━━ DATA SUPPLIED ━━

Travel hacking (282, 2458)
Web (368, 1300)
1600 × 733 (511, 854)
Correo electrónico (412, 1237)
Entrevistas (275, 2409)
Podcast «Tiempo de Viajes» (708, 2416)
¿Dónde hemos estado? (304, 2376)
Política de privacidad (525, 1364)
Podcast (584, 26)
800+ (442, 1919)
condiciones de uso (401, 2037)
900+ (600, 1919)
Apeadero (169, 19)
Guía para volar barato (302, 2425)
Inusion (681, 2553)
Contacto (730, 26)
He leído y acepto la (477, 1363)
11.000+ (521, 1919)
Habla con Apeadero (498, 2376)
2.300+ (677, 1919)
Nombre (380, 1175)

━━━

WORK TO COMPLETE = Start with the line that contains "Contacto (730, 26)", end with the last line of the entries, and please retype every line in that span exactly, with no others.

ANSWER =
Contacto (730, 26)
He leído y acepto la (477, 1363)
11.000+ (521, 1919)
Habla con Apeadero (498, 2376)
2.300+ (677, 1919)
Nombre (380, 1175)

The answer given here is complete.